To be fair to the public, many of them will be working in the private sector and will have variously experienced pay cuts (or at least freezes), reduced working, redundancies, budget reductions and frozen recruitment and they may well be feeling it’s someone else’s turn.
You can experiment with cuts yourself with this handy tool from the FT, have a play and think about how you’d stand up and justify the cuts you’ve made. To paraphrase Polly Toynbee: “Don’t be young, old, vulnerable, one of our brave boys, sick etc”.
The alternative to cuts are tax increases, but nobody seems keen to talk about them. Prior to the election there was a report stating that the deficit was equivalent to about 6p on the basic rate of income tax. Proposals to raise tax were normally described as a “Tax on jobs” or “Death tax”, which is unhelpful to say the least. Another popular idea is to tax the bankers, one option here is the Tobin or Robin Hood Tax which puts a small tax (typically fractions of a percent) on every financial transaction, because there are very many of these transactions potentially the amount raised could be large this would seem to require international coordination and it isn’t clear where the money raised would be spent (climate change, international aid, fund for future bank collapses have all been suggested). The banking sector contributes approximately £70bn to GDP, or 6.8%. The structural deficit isn’t about any money spent rescuing banks though, it’s about an ongoing gap between spending and taxation.

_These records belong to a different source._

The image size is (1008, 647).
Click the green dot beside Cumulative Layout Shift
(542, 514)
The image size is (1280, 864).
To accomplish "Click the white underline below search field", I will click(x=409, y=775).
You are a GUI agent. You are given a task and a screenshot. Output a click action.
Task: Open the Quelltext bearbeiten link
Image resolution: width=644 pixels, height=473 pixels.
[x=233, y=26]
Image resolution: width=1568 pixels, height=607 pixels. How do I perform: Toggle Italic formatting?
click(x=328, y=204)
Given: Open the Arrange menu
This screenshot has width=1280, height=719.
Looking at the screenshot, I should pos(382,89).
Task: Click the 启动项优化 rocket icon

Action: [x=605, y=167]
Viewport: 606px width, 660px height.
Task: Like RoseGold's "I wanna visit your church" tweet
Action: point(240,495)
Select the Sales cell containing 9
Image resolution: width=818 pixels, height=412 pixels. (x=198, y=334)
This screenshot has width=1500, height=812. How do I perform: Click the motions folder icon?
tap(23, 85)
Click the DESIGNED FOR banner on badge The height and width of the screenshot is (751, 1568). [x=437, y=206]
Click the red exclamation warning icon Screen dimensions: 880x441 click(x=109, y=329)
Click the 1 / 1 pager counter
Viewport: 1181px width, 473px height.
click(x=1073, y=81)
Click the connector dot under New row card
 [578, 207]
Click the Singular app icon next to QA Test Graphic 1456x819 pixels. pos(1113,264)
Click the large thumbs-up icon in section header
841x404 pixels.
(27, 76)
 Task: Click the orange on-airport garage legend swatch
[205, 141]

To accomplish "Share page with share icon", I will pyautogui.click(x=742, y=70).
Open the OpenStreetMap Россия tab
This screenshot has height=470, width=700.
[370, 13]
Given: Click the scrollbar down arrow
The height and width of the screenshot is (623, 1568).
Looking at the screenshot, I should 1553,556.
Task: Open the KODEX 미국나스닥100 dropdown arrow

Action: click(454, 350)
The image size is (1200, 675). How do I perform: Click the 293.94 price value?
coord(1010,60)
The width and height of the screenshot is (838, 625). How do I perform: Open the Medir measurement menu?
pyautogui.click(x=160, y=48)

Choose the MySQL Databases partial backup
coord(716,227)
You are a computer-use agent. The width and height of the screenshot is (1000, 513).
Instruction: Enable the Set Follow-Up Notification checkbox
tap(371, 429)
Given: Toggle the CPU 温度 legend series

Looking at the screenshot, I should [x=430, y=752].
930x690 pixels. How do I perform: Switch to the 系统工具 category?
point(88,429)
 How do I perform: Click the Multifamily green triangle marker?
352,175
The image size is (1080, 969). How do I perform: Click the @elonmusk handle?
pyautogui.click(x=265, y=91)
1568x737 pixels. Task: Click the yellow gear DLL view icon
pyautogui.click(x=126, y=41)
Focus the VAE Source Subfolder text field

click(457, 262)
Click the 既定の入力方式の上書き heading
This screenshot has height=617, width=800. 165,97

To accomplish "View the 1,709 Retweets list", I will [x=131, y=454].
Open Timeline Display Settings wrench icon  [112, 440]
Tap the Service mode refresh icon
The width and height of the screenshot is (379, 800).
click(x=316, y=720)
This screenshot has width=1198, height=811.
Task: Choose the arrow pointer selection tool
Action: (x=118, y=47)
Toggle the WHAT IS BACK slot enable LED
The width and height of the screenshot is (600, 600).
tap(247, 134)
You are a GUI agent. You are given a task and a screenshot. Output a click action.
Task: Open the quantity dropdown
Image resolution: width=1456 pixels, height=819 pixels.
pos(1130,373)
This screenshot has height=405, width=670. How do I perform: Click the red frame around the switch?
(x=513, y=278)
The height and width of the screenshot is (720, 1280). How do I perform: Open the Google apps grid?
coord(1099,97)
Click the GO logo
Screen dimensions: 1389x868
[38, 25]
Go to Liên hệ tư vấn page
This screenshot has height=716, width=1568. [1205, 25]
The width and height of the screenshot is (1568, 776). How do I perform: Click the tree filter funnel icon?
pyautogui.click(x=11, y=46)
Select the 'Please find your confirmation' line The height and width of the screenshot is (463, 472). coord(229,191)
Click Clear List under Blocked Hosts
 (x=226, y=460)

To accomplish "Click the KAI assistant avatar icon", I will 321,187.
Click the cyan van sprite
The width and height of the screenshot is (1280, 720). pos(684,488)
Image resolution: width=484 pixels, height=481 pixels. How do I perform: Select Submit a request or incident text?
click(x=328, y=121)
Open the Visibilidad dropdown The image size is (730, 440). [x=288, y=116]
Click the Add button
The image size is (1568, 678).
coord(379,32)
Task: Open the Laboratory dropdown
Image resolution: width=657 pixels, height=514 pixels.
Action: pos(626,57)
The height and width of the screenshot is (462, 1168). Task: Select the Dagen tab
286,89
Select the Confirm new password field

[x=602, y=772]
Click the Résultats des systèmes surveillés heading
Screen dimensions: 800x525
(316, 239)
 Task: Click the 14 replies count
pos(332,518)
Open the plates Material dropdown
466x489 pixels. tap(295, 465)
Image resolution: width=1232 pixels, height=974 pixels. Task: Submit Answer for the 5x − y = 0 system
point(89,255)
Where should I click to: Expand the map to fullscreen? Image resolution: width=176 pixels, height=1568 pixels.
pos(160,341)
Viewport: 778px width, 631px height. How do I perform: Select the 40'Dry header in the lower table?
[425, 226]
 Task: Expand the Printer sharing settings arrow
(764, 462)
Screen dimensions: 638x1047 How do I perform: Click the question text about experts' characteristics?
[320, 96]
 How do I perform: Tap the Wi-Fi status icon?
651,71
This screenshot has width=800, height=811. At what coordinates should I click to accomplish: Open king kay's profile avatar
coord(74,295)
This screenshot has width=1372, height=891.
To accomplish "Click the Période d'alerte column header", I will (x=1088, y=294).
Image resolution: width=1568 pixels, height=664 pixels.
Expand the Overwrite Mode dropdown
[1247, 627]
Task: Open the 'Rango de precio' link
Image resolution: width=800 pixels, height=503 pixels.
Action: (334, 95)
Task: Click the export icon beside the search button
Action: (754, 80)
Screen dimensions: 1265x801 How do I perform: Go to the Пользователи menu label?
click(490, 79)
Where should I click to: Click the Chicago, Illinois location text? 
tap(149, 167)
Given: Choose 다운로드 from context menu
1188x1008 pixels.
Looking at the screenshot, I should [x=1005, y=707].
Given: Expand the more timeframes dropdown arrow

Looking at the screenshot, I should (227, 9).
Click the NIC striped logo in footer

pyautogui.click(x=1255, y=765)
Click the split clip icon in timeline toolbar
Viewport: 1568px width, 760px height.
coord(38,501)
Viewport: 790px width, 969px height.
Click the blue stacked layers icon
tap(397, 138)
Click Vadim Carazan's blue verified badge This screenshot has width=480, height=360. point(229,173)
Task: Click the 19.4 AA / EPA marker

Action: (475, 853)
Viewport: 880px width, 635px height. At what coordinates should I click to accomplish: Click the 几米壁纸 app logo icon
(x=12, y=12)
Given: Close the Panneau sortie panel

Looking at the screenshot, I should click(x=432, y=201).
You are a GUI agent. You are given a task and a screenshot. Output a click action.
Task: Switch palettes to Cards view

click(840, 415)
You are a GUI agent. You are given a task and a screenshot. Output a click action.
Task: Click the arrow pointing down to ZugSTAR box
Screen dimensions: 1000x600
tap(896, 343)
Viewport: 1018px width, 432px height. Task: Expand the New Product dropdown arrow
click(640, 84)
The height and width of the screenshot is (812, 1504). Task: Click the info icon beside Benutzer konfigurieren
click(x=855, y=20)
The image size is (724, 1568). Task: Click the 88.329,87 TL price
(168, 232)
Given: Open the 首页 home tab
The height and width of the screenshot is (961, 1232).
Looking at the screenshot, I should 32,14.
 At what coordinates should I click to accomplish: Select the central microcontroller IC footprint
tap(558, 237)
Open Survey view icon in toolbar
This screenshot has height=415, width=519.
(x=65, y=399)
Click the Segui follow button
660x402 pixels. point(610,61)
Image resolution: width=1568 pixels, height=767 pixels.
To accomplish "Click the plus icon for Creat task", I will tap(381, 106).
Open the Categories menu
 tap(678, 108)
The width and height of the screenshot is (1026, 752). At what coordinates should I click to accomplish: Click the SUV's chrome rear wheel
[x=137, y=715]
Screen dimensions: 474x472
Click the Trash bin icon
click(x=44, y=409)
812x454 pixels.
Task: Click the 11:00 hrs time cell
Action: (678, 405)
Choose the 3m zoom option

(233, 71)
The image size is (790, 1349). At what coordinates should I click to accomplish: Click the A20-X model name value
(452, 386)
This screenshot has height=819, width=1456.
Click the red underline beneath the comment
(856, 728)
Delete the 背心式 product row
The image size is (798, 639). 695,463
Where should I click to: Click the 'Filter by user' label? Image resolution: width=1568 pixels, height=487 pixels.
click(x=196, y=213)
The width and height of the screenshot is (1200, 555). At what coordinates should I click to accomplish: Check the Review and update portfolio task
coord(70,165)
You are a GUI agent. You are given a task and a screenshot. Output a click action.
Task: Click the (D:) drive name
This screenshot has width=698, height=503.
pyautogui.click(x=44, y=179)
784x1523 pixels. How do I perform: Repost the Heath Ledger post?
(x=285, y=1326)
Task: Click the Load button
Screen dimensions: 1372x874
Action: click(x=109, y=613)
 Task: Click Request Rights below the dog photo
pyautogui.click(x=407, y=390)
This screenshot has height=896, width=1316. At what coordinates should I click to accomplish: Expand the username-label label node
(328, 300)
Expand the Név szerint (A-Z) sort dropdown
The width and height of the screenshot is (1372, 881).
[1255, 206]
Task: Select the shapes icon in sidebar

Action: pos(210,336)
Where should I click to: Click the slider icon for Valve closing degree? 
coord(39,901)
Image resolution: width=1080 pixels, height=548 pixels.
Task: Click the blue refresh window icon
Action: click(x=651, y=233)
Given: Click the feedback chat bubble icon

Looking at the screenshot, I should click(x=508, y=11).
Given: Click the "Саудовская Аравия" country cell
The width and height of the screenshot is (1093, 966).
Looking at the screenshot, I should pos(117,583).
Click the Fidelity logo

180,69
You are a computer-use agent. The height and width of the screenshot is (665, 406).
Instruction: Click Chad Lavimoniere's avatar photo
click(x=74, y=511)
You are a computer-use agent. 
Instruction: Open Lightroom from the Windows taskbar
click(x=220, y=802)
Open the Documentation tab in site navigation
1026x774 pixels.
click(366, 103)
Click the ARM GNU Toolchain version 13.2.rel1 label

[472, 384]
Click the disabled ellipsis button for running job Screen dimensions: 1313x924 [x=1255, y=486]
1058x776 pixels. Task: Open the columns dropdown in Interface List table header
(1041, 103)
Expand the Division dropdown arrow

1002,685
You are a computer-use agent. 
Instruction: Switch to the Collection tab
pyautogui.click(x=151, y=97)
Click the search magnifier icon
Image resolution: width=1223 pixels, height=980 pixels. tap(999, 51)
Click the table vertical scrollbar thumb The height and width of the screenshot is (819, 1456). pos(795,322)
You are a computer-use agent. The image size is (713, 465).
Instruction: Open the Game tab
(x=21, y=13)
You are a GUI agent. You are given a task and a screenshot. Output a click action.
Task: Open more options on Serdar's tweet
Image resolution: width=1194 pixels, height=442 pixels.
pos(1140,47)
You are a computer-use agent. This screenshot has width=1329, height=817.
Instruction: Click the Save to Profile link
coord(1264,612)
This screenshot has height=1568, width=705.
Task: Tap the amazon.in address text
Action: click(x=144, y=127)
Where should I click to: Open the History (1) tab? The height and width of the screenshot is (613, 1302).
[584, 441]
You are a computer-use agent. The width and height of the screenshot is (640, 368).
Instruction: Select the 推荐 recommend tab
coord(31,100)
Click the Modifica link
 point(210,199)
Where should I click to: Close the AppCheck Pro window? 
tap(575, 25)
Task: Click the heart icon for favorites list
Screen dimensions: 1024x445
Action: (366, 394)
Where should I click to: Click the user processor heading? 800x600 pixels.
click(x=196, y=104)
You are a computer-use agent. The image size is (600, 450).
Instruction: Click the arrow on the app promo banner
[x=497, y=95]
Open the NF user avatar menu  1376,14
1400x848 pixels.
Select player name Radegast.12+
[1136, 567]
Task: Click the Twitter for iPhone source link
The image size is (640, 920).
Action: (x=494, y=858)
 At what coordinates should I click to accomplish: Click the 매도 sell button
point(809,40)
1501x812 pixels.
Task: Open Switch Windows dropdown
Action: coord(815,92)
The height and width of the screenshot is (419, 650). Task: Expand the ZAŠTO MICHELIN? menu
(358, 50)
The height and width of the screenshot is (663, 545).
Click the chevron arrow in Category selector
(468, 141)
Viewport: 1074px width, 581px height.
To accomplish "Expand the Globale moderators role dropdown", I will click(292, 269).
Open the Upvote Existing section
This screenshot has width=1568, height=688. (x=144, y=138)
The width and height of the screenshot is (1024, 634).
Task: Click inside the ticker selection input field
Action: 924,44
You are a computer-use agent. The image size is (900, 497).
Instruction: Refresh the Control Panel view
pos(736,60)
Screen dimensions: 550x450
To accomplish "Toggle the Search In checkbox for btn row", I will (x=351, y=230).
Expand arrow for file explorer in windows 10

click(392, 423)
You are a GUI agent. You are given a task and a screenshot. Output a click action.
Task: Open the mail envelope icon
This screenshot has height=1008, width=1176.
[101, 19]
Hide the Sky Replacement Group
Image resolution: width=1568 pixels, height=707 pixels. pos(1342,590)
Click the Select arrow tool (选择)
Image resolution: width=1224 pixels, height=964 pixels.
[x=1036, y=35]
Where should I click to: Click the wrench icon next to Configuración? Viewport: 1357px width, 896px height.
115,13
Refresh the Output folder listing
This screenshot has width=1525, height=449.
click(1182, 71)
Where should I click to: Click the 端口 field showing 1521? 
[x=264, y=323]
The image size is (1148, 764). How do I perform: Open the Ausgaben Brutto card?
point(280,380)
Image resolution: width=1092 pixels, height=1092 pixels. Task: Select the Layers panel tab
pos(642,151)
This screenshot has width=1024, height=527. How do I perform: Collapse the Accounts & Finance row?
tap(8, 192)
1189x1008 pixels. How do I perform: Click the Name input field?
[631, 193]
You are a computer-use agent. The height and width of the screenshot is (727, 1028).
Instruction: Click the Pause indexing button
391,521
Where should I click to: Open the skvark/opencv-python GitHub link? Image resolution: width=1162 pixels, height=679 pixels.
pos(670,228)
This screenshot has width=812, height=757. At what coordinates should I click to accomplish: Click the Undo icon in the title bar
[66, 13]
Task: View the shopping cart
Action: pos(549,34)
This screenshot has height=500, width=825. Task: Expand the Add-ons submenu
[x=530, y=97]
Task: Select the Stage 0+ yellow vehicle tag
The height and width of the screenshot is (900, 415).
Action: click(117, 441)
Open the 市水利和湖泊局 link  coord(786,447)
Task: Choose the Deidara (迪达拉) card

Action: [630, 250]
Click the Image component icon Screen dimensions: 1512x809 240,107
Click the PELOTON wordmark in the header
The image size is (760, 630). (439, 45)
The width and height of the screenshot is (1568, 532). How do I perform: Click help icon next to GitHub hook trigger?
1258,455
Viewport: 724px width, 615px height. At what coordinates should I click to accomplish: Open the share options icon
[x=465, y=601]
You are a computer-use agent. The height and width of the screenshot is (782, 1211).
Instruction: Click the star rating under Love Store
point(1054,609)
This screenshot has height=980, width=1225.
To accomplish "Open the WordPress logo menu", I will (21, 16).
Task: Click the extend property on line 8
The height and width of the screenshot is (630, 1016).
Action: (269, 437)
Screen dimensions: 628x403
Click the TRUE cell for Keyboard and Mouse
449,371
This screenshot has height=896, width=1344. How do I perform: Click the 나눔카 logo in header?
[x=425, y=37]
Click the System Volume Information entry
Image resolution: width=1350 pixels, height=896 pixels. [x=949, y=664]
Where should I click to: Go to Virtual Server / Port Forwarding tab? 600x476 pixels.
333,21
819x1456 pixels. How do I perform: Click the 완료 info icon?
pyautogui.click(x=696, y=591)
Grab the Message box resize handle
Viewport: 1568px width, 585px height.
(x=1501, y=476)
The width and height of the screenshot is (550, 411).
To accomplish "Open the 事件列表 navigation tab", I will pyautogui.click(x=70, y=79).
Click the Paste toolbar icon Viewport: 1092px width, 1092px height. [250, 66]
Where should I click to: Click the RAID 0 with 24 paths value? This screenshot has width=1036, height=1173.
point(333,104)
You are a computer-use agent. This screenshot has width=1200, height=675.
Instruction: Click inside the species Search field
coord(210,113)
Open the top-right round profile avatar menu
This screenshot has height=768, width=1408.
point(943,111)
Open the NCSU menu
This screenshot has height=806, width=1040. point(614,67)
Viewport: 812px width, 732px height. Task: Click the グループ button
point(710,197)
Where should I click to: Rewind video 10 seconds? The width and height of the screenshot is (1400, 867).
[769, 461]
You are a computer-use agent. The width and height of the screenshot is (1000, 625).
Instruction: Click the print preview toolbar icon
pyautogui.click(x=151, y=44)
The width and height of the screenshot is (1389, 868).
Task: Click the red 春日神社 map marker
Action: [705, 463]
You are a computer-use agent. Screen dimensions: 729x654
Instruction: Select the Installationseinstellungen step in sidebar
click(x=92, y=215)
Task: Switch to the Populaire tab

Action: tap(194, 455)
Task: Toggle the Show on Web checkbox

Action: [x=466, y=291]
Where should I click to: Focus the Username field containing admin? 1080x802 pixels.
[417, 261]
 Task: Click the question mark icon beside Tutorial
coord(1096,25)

My personal view is that we should be talking about taxation, and where the balance between cuts and increased taxation should lie (currently it looks like 80/20 cuts to taxes). There should be some discussion of where tax rises are best levied : “on someone else” isn’t really a proper answer. Income tax seems like the best place to me, probably at basic rate with uplift of the lower threshold to protect some of the least well off, but possibly lowering the threshold to the upper tax bracket. In the longer term making the public sector more flexible to economic hardship would be nice, this time there seems to have been much more flexibility in how companies have approached recession – not necessarily painless, but better than losing your job. One element of this could be variable pay in the public sector (or bonuses as we colloquially call it) this provides two things to an employer: the ability to vary pay when income to the company is poor and some decoupling of current salaries from pension entitlements (since bonuses are typically not counted towards pension payments).
So to end on a happy note: I propose bonuses for the public sector!
* Update: hat-tip to AlexConner who pointed out that it is Mr Micawber not Uriah Heep who is responsible for the quote from David Copperfield.